Court of Appeals of Iowa.
Tony ROSS, Brian and Toni Hammond, George and Nadine Hess, Don and Donna Gerbeling, Individually and on behalf of all other persons similarly situated, Plaintiffs-Appellants,
THOUSAND ADVENTURES OF IOWA, INC., Thousand Adventures, Inc., Allstate Financial, n/k/a Harbourton Financial Corporation, Travel America, Inc., Western American Bank, N.A., n/k/a First National Bank of the Mid-Cities, Liberty Bank, 900 Capital and Travelers Acceptance Corp., Defendants-Appellees.
July 12, 2006.
Background: Purchasers of campground memberships brought an action against mutual savings bank, which had been assigned campground membership purchasers' installment contracts, for failure to fulfill contractual obligations. The District Court, Lee (North) County, Cynthia Danielson, J., dismissed the claim with prejudice. Purchasers appealed.
Holdings: The Court of Appeals, Sackett, C.J., held that:
(1) Iowa lacked personal jurisdiction over nonresident bank;
(2) the Federal Trade Commission (FTC) holder rule did not grant Iowa personal jurisdiction over non-resident bank; and
(3) the Iowa Consumer Credit Code did not grant Iowa personal jurisdiction over non-resident bank.
Affirmed as modified.
Heard by SACKETT, C.J., and HUITINK and MILLER, JJ.
*1 Plaintiff's-appellants,FN1 purchasers of campground memberships via retail installment contracts from Thousand Adventures, Inc. (TAI), appealed the district court's August 27, 2004 order dismissing with prejudice for lack of personal jurisdiction their claim against defendant-appellee, Liberty Bank (Liberty). Our supreme court held the August 27, 2004 order was not a final judgment appealable as a matter of right, but granted permission for the case to proceed as an interlocutory appeal.FN2 The case was transferred to our court on April 11, 2006.
FN1. Plaintiffs brought the action individually and on behalf of all other similarly situated persons.

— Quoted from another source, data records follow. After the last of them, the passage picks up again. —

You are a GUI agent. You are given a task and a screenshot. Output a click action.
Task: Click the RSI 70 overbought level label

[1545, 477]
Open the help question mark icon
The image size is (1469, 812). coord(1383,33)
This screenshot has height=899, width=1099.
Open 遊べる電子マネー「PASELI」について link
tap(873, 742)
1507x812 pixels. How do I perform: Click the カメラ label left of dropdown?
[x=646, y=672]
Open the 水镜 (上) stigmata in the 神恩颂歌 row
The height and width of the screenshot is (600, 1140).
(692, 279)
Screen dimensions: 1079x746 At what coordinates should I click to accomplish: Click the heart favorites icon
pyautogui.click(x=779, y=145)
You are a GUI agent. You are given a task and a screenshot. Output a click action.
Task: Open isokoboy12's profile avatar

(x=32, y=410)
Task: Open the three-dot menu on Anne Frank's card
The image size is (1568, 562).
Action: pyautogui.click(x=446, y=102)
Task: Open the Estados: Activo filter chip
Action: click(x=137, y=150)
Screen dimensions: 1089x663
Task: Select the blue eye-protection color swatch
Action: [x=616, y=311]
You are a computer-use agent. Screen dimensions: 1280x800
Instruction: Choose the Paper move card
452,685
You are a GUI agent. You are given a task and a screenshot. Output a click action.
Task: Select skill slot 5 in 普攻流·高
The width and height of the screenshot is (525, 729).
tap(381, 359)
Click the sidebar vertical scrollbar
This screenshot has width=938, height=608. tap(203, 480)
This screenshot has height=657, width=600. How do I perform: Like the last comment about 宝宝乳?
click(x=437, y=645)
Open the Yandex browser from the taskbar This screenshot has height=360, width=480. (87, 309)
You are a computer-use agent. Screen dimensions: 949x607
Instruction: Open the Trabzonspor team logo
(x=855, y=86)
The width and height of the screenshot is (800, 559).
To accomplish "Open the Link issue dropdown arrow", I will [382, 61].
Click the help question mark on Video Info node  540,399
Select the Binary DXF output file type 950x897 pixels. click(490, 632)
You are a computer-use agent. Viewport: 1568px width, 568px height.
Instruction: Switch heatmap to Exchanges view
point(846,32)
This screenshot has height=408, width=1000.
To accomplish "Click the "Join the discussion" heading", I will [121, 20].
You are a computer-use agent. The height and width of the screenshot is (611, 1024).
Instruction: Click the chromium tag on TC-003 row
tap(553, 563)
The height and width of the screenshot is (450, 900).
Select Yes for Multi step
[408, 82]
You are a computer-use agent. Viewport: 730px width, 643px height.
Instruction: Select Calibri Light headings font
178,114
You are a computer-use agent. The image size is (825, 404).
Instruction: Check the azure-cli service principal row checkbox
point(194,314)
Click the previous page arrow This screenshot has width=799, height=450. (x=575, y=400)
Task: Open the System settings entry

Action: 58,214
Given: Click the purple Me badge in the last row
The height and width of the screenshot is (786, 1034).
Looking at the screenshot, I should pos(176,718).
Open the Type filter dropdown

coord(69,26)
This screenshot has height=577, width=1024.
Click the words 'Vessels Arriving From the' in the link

FN2. On November 4, 2005, the supreme court, on its own motion, raised the issue of its jurisdiction to hear the case as a matter of right due to the lack of a final judgment. The supreme court ordered the parties to submit statements addressing whether the ruling in question was an appealable final judgment. On March 8, 2006, after considering the parties' statements, the court held there was not a final judgment appealable as a matter of right, but granted that the appeal could proceed as an interlocutory appeal. Thus, the court indicated the notice of appeal and all subsequent documents filed by plaintiffs would be treated as an application for interlocutory appeal pursuant to Iowa Rule of Appellate Procedure 6.2.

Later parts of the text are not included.